━━ Given data ━━
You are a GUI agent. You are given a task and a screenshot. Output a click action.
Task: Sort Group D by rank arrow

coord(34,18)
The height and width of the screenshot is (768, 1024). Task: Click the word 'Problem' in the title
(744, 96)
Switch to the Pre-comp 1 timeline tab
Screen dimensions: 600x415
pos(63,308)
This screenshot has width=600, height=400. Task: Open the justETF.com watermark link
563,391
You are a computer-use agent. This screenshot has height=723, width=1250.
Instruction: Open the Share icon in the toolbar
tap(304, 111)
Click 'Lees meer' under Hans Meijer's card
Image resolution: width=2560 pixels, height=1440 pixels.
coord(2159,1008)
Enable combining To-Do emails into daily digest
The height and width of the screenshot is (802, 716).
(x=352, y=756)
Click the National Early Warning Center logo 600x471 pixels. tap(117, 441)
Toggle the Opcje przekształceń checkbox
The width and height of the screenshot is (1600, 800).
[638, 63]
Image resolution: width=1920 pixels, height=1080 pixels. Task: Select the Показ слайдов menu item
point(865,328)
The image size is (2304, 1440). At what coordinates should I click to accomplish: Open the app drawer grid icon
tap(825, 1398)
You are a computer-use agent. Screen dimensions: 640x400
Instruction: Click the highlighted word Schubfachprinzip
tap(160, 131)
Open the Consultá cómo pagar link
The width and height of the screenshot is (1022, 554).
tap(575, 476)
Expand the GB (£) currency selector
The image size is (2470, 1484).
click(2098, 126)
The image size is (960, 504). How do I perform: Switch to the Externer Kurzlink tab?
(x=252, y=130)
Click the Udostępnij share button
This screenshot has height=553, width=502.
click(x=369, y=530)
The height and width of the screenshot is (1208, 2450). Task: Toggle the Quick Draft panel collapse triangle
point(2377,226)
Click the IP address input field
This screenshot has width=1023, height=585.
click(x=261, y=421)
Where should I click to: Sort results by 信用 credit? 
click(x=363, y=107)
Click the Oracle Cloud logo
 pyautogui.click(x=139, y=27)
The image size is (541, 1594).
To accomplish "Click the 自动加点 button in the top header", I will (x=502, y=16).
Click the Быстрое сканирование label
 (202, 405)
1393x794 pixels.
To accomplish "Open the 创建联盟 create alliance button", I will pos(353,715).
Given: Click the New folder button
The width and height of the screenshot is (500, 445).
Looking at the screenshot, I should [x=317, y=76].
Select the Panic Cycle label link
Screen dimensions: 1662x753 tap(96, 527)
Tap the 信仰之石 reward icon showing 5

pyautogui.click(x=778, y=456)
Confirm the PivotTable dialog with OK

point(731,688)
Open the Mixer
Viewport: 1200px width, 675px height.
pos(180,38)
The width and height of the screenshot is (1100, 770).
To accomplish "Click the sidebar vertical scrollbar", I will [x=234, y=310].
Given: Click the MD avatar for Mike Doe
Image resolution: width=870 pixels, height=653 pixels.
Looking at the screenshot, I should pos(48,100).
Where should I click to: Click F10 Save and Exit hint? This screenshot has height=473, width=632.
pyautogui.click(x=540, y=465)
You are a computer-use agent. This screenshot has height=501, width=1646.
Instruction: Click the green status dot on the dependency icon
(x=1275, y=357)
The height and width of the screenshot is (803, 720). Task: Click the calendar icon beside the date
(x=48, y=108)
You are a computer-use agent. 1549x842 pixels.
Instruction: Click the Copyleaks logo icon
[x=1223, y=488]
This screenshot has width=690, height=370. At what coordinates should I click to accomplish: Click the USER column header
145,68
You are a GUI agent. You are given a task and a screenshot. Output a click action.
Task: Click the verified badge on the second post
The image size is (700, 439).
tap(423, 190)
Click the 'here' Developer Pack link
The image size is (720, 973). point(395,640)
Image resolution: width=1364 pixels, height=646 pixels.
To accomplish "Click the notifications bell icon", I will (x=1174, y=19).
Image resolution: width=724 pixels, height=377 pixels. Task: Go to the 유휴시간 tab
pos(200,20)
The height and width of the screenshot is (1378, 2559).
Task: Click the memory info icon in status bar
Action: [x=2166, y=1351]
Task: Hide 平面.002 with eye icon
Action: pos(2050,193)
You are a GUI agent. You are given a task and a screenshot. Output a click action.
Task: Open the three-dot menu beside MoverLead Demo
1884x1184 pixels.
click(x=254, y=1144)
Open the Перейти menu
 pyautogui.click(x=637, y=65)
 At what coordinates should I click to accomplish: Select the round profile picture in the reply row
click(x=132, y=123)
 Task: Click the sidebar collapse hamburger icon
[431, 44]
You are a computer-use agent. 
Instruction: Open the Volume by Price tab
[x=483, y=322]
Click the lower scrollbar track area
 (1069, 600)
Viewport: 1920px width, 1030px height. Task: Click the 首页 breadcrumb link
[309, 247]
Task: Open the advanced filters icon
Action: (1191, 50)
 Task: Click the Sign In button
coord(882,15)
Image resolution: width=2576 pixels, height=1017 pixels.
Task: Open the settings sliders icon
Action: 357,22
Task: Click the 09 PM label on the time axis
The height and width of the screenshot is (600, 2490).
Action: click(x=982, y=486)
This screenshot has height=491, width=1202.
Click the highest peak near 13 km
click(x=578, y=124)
━━━
## Exercise task
Could you turn every line of the records above into a numbered list, leaving out the blank lines?

## Answer for this exercise
1. You are a GUI agent. You are given a task and a screenshot. Output a click action.
2. Task: Sort Group D by rank arrow
3. coord(34,18)
4. The height and width of the screenshot is (768, 1024). Task: Click the word 'Problem' in the title
5. (744, 96)
6. Switch to the Pre-comp 1 timeline tab
7. Screen dimensions: 600x415
8. pos(63,308)
9. This screenshot has width=600, height=400. Task: Open the justETF.com watermark link
10. 563,391
11. You are a computer-use agent. This screenshot has height=723, width=1250.
12. Instruction: Open the Share icon in the toolbar
13. tap(304, 111)
14. Click 'Lees meer' under Hans Meijer's card
15. Image resolution: width=2560 pixels, height=1440 pixels.
16. coord(2159,1008)
17. Enable combining To-Do emails into daily digest
18. The height and width of the screenshot is (802, 716).
19. (x=352, y=756)
20. Click the National Early Warning Center logo 600x471 pixels. tap(117, 441)
21. Toggle the Opcje przekształceń checkbox
22. The width and height of the screenshot is (1600, 800).
23. [638, 63]
24. Image resolution: width=1920 pixels, height=1080 pixels. Task: Select the Показ слайдов menu item
25. point(865,328)
26. The image size is (2304, 1440). At what coordinates should I click to accomplish: Open the app drawer grid icon
27. tap(825, 1398)
28. You are a computer-use agent. Screen dimensions: 640x400
29. Instruction: Click the highlighted word Schubfachprinzip
30. tap(160, 131)
31. Open the Consultá cómo pagar link
32. The width and height of the screenshot is (1022, 554).
33. tap(575, 476)
34. Expand the GB (£) currency selector
35. The image size is (2470, 1484).
36. click(2098, 126)
37. The image size is (960, 504). How do I perform: Switch to the Externer Kurzlink tab?
38. (x=252, y=130)
39. Click the Udostępnij share button
40. This screenshot has height=553, width=502.
41. click(x=369, y=530)
42. The height and width of the screenshot is (1208, 2450). Task: Toggle the Quick Draft panel collapse triangle
43. point(2377,226)
44. Click the IP address input field
45. This screenshot has width=1023, height=585.
46. click(x=261, y=421)
47. Where should I click to: Sort results by 信用 credit? 
48. click(x=363, y=107)
49. Click the Oracle Cloud logo
50.  pyautogui.click(x=139, y=27)
51. The image size is (541, 1594).
52. To accomplish "Click the 自动加点 button in the top header", I will (x=502, y=16).
53. Click the Быстрое сканирование label
54.  (202, 405)
55. 1393x794 pixels.
56. To accomplish "Open the 创建联盟 create alliance button", I will pos(353,715).
57. Given: Click the New folder button
58. The width and height of the screenshot is (500, 445).
59. Looking at the screenshot, I should [x=317, y=76].
60. Select the Panic Cycle label link
61. Screen dimensions: 1662x753 tap(96, 527)
62. Tap the 信仰之石 reward icon showing 5
63. pyautogui.click(x=778, y=456)
64. Confirm the PivotTable dialog with OK
65. point(731,688)
66. Open the Mixer
67. Viewport: 1200px width, 675px height.
68. pos(180,38)
69. The width and height of the screenshot is (1100, 770).
70. To accomplish "Click the sidebar vertical scrollbar", I will [x=234, y=310].
71. Given: Click the MD avatar for Mike Doe
72. Image resolution: width=870 pixels, height=653 pixels.
73. Looking at the screenshot, I should pos(48,100).
74. Where should I click to: Click F10 Save and Exit hint? This screenshot has height=473, width=632.
75. pyautogui.click(x=540, y=465)
76. You are a computer-use agent. This screenshot has height=501, width=1646.
77. Instruction: Click the green status dot on the dependency icon
78. (x=1275, y=357)
79. The height and width of the screenshot is (803, 720). Task: Click the calendar icon beside the date
80. (x=48, y=108)
81. You are a computer-use agent. 1549x842 pixels.
82. Instruction: Click the Copyleaks logo icon
83. [x=1223, y=488]
84. This screenshot has width=690, height=370. At what coordinates should I click to accomplish: Click the USER column header
85. 145,68
86. You are a GUI agent. You are given a task and a screenshot. Output a click action.
87. Task: Click the verified badge on the second post
88. The image size is (700, 439).
89. tap(423, 190)
90. Click the 'here' Developer Pack link
91. The image size is (720, 973). point(395,640)
92. Image resolution: width=1364 pixels, height=646 pixels.
93. To accomplish "Click the notifications bell icon", I will (x=1174, y=19).
94. Image resolution: width=724 pixels, height=377 pixels. Task: Go to the 유휴시간 tab
95. pos(200,20)
96. The height and width of the screenshot is (1378, 2559).
97. Task: Click the memory info icon in status bar
98. Action: [x=2166, y=1351]
99. Task: Hide 平面.002 with eye icon
100. Action: pos(2050,193)
101. You are a GUI agent. You are given a task and a screenshot. Output a click action.
102. Task: Open the three-dot menu beside MoverLead Demo
103. 1884x1184 pixels.
104. click(x=254, y=1144)
105. Open the Перейти menu
106.  pyautogui.click(x=637, y=65)
107.  At what coordinates should I click to accomplish: Select the round profile picture in the reply row
108. click(x=132, y=123)
109.  Task: Click the sidebar collapse hamburger icon
110. [431, 44]
111. You are a computer-use agent. 
112. Instruction: Open the Volume by Price tab
113. [x=483, y=322]
114. Click the lower scrollbar track area
115.  (1069, 600)
116. Viewport: 1920px width, 1030px height. Task: Click the 首页 breadcrumb link
117. [309, 247]
118. Task: Open the advanced filters icon
119. Action: (1191, 50)
120.  Task: Click the Sign In button
121. coord(882,15)
122. Image resolution: width=2576 pixels, height=1017 pixels.
123. Task: Open the settings sliders icon
124. Action: 357,22
125. Task: Click the 09 PM label on the time axis
126. The height and width of the screenshot is (600, 2490).
127. Action: click(x=982, y=486)
128. This screenshot has height=491, width=1202.
129. Click the highest peak near 13 km
130. click(x=578, y=124)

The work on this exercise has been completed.